Interview with Jack Antonoff of Bleachers
Interview with Jack Antonoff of BleachersPhoto Courtesy of Carlotta Kohl | Graphic by MPR

by Maddie

April 10, 2021

Maddie catches up with Bleachers' Jack Antonoff about listening to your gut and filtering out the noise when it comes to songwriting, his quarantine dreams, and who his first source of confidence was as a music producer.

Interview Transcript

Edited for clarity and length.

MADDIE: Hi, I'm Maddie sitting down with The Current here with Jack Antonoff today of Bleachers, of producing every single album, I think that exists, all of that good stuff. How are you doing today, Jack?

JACK ANTONOFF: I'm okay. I'm just in the studio at home, doing what I've done for a year.

Yeah, what has your quarantine home studio routine been like?

It's been interesting because a portion of my life is unchanged, because before COVID, I would just go into the studio alone, and that all looks the same. Then another portion of my life is gone, touring. I think, I don't know, it makes me feel connected to everyone and also on an island at the same time.

Yeah, with that jet setting/touring part of your life gone do you feel like the spots that your songs come from have changed at all? Or is that still coming from somewhere internal?
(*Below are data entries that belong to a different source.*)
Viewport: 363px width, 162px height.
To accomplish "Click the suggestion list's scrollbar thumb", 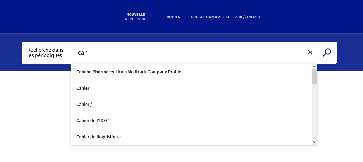I will (x=314, y=77).
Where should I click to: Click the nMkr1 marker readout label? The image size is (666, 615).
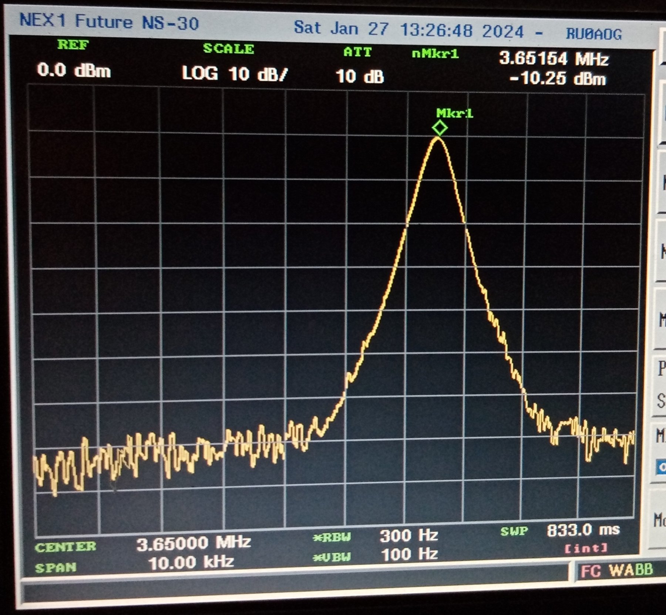[x=435, y=54]
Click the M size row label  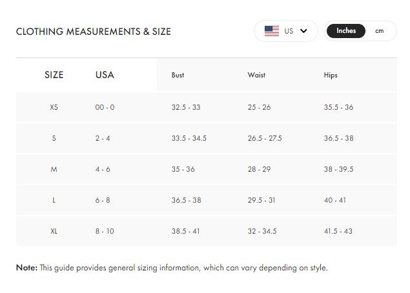[x=54, y=169]
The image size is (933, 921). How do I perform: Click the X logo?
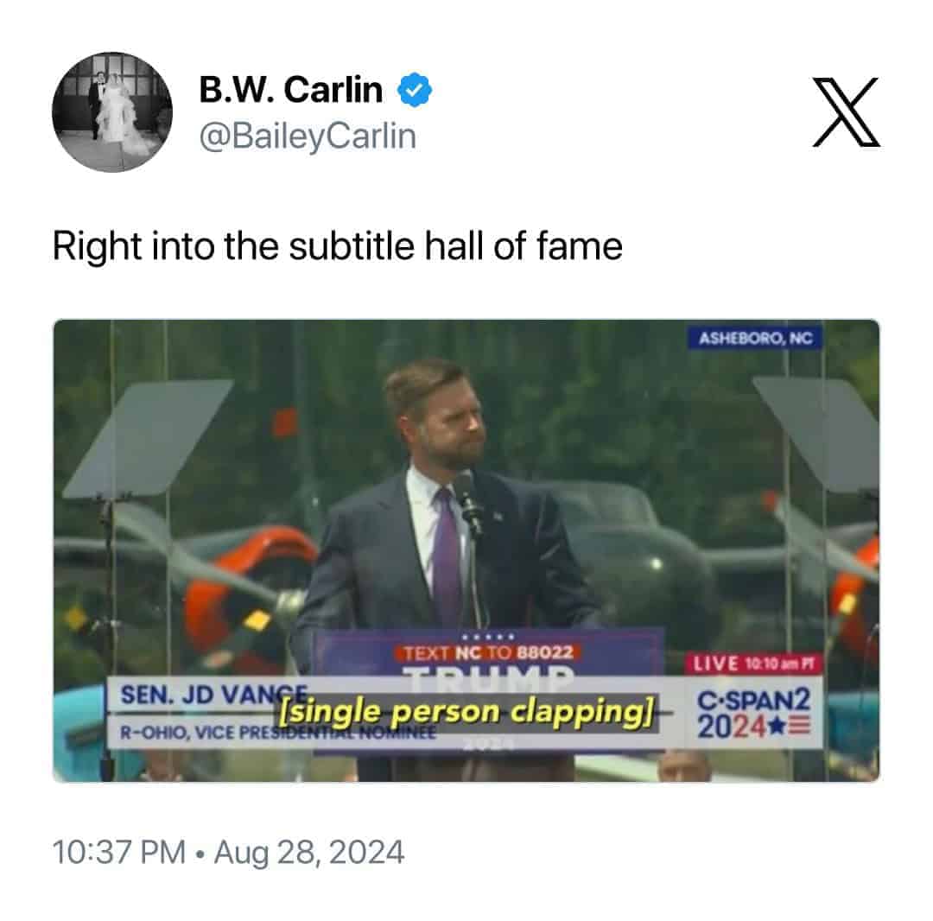846,111
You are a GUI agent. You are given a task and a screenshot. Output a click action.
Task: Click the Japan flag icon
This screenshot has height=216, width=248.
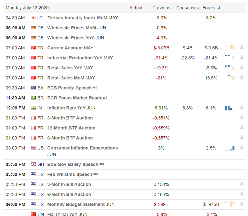click(x=33, y=18)
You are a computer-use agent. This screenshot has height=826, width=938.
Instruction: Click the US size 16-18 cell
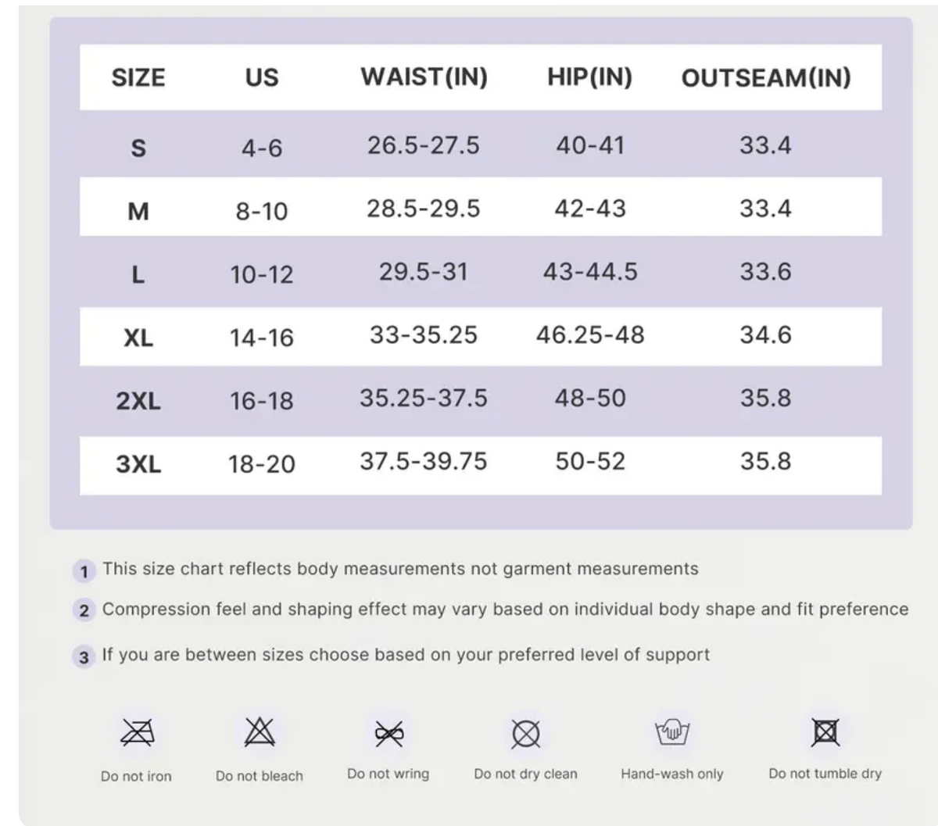click(x=261, y=401)
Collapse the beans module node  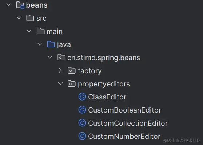click(8, 5)
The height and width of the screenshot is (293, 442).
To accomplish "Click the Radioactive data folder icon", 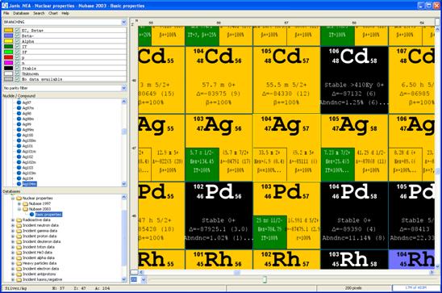I will tap(19, 220).
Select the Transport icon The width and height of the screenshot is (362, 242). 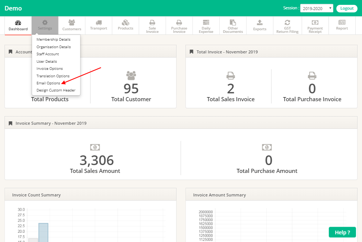[x=98, y=25]
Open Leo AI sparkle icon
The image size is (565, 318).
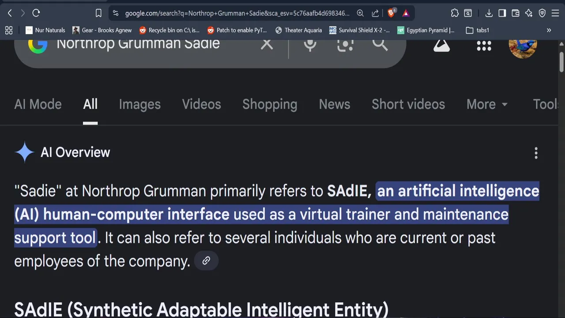(x=529, y=13)
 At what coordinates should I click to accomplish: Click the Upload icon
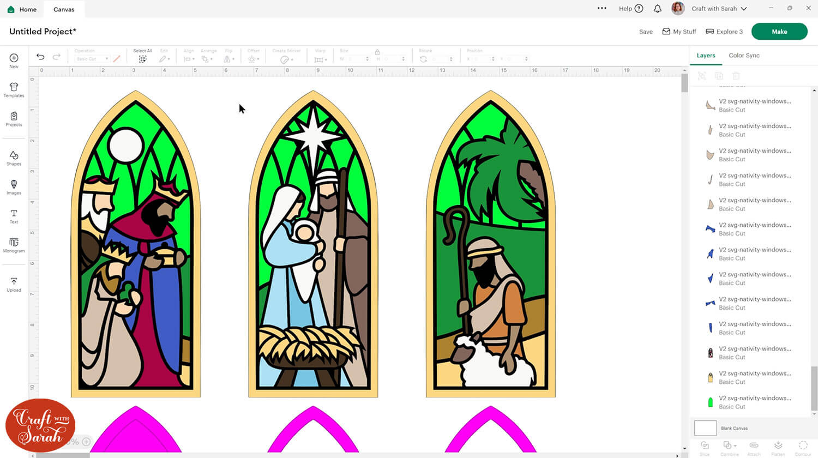pyautogui.click(x=14, y=285)
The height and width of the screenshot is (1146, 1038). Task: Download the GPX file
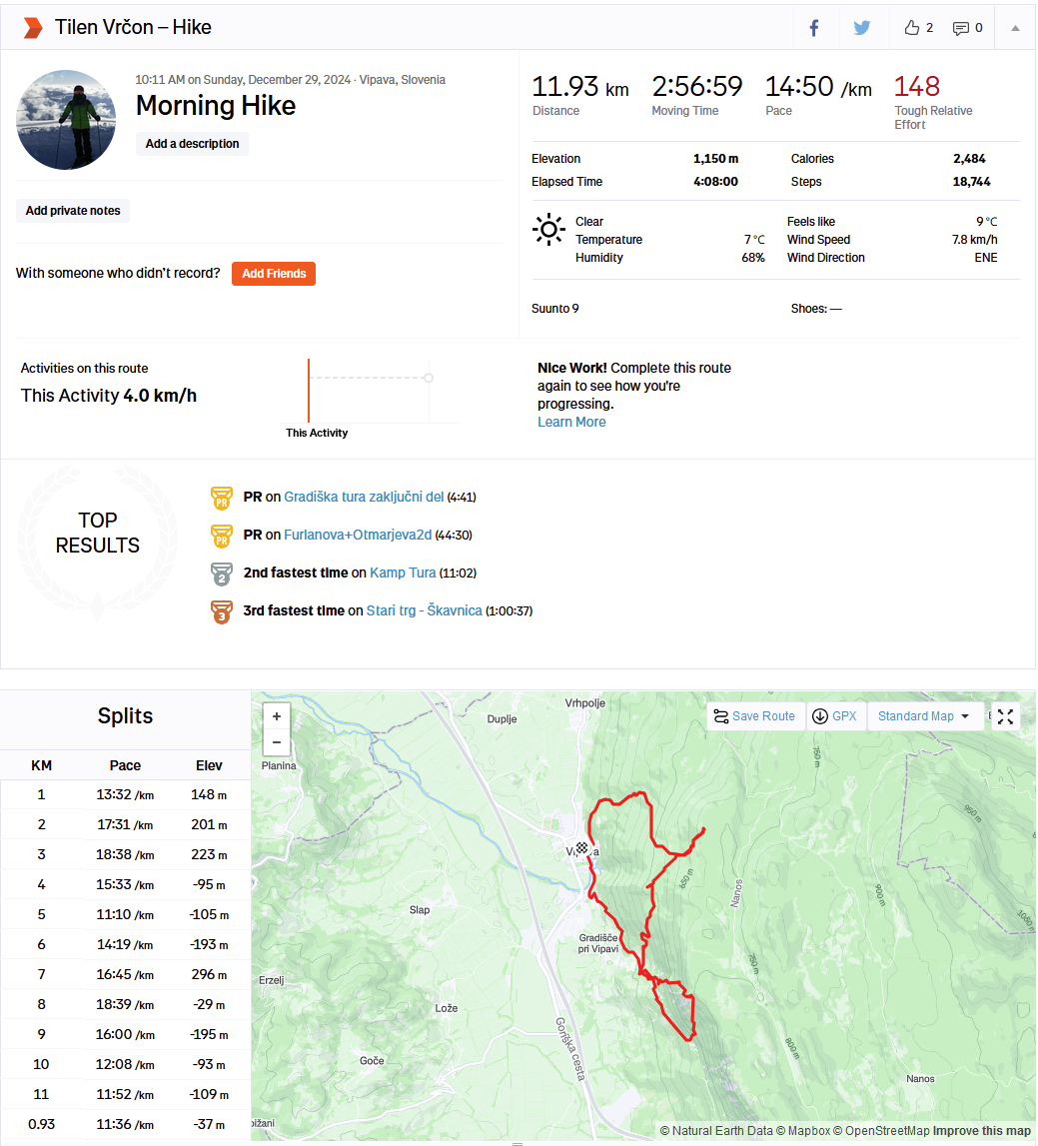pos(835,716)
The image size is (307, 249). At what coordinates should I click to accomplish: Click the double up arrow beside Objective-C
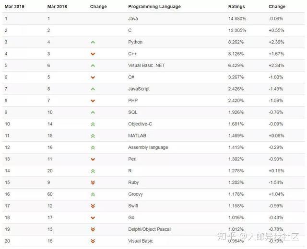click(x=93, y=124)
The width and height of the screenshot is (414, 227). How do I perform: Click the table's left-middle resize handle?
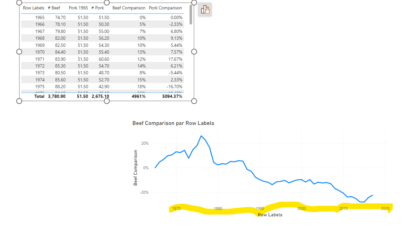point(19,52)
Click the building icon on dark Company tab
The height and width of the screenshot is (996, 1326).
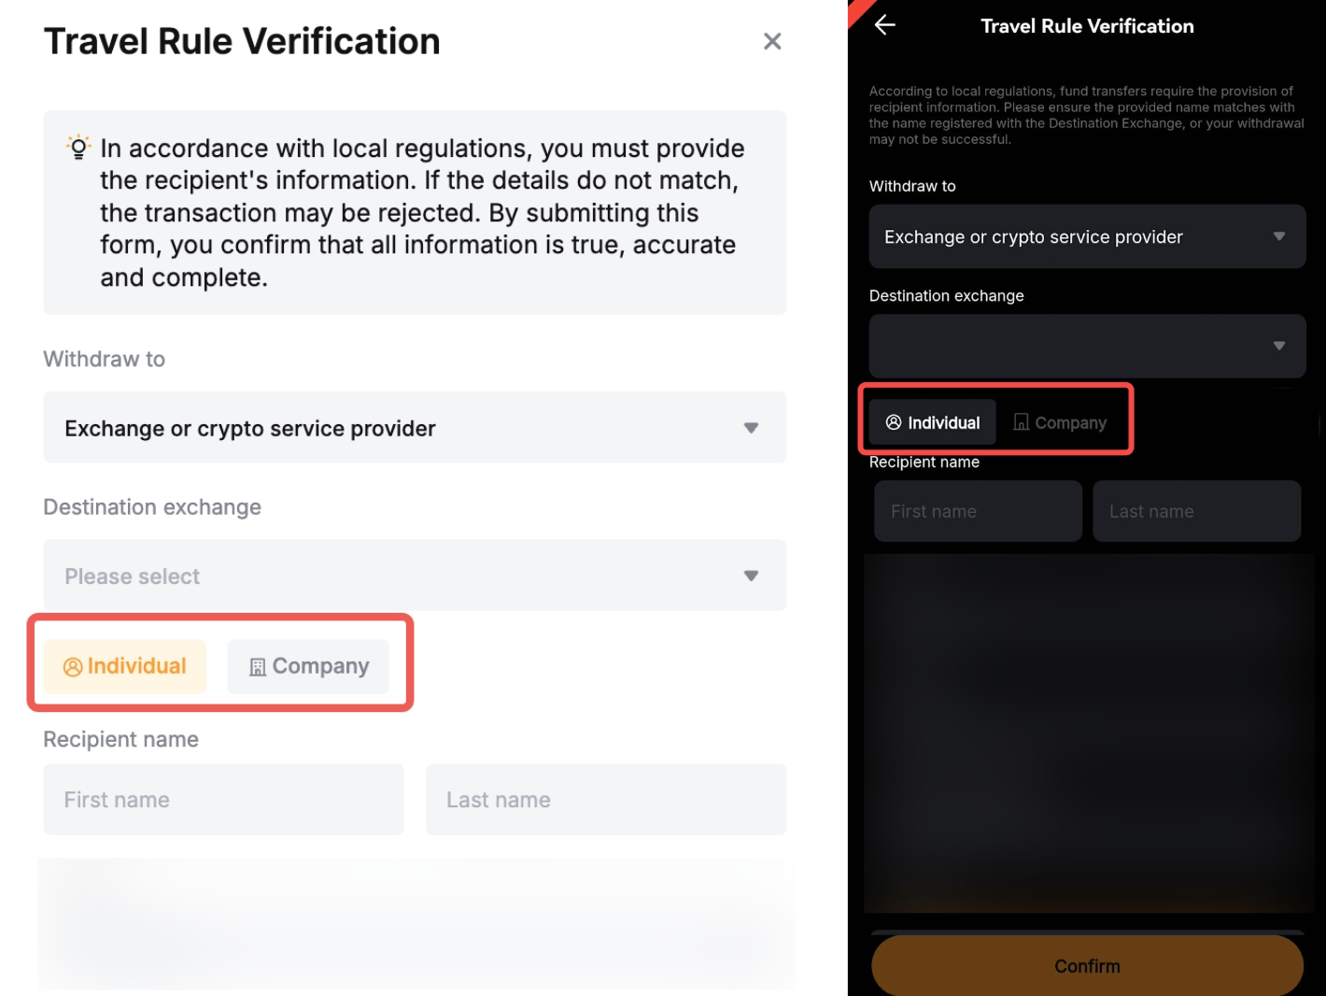click(1022, 422)
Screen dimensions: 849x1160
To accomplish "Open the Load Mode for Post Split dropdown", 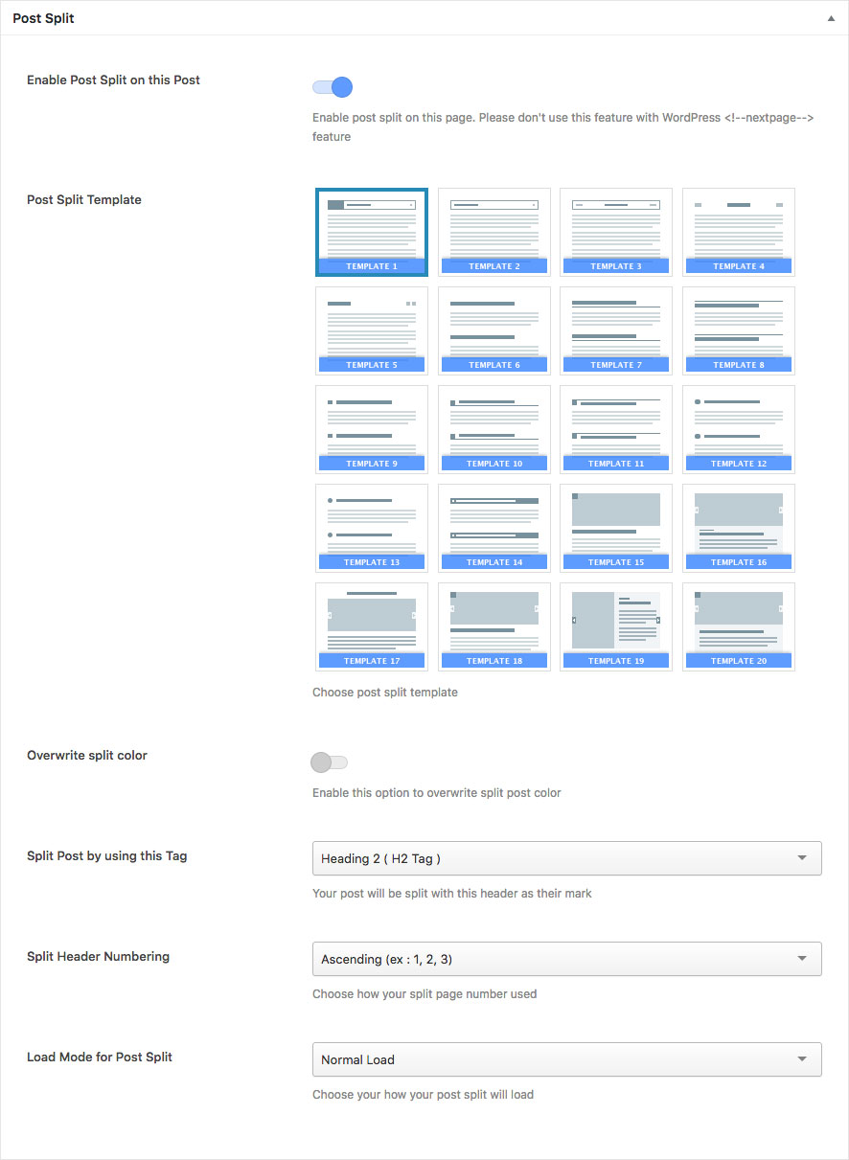I will tap(566, 1059).
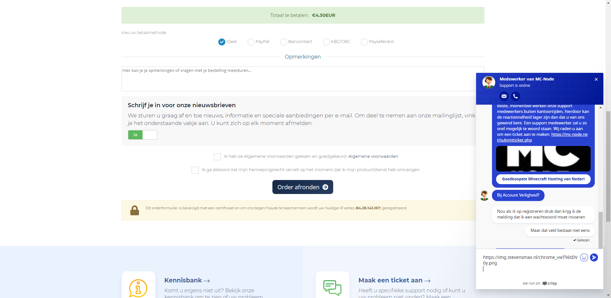Accept the Algemene Voorwaarden checkbox
This screenshot has width=611, height=298.
(217, 157)
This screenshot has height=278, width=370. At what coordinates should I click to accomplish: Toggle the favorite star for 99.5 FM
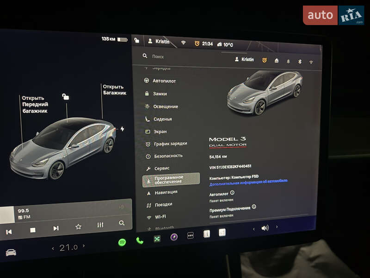[x=79, y=226]
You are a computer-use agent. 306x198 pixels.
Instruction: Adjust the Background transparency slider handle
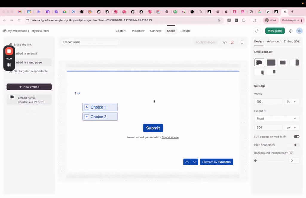click(255, 161)
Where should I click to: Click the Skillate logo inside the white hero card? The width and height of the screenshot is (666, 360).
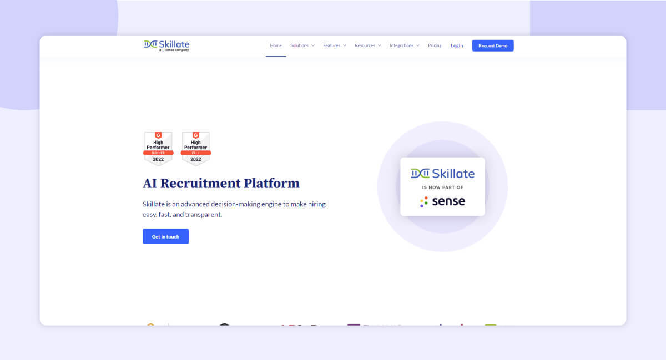click(x=442, y=173)
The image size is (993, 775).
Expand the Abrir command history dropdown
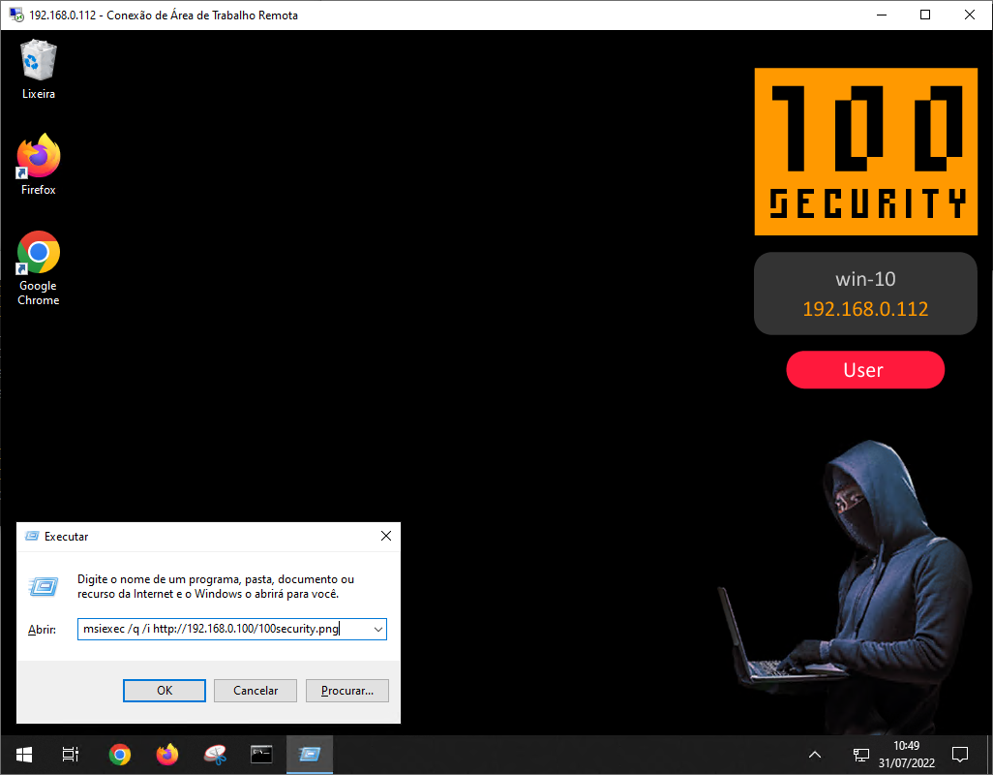click(x=377, y=630)
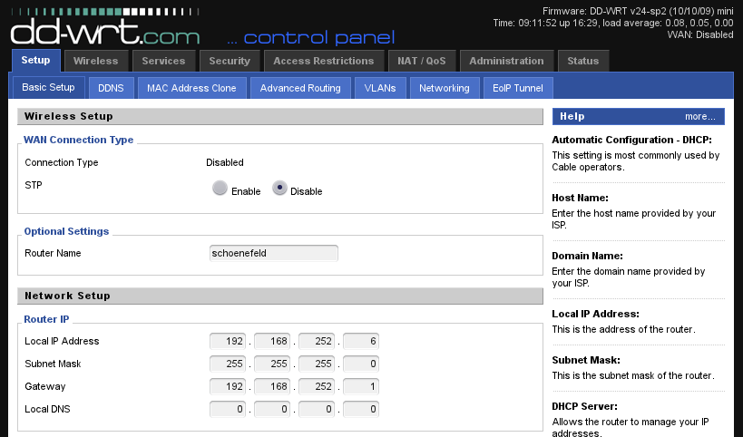The width and height of the screenshot is (743, 437).
Task: Open the VLANs sub-tab
Action: (x=379, y=88)
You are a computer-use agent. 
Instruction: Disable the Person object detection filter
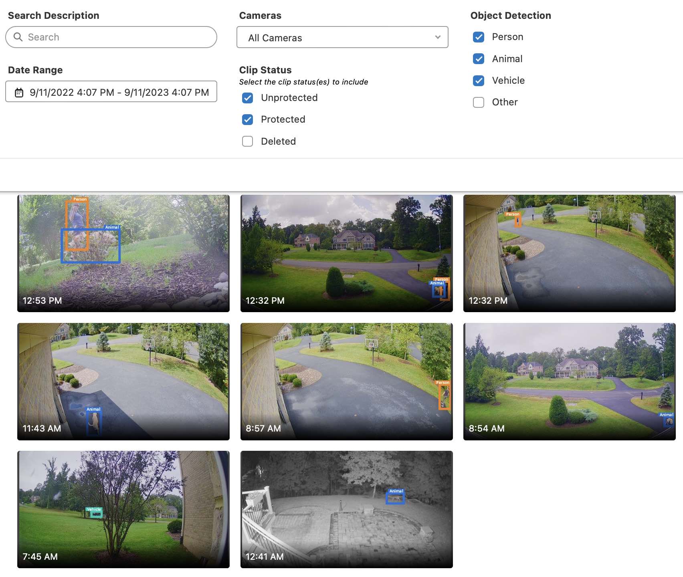(x=479, y=37)
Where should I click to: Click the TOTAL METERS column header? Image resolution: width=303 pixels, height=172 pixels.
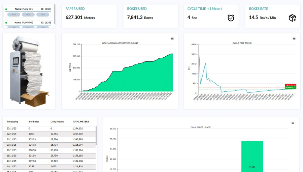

I think the core of them haven't changed the things I'm writing about. But the feeling behind them has changed, it reminds me of when I was a kid and I wasn't playing shows, and I didn't have an audience. The process of writing and recording was this, like, it was more of a big leap of faith, just to do it. Then everything was a big dream, I would dream about playing and dream about having people who cared about it.

I've gotten back to that place a little bit and I think their result has been an album that actually feels more like a live dream sequence than I could have imagined because I'm not in that conversation that I normally am when I make records where I'm playing, and then I'm recording.

Yeah, with this upcoming Bleachers record what do you think people are going to hear that is different from the records that you've put out in the past? It's been now I guess, what, three, four years since the past record? What do you think has changed?

The biggest thing is, you know, the bigger a band gets, the more you feel intent on speaking to the audience. That's the only real goal of what we're trying to do out here is to find our people and then talk to them. And that people group of people can expand but it's not about casting some insane wide net to find everyone. It's about having this like really intense furthering conversation with the people who are there. That's been a really interesting thing about this album as a third album, because it feels like there's things I can get into--almost like a TV show where people know the context. It's not about, you know, on my first album, I felt like a lot of stuff, which I love, but it was like Cliff Notes of my life. Now I can just, I don't know, maybe cut a little deeper.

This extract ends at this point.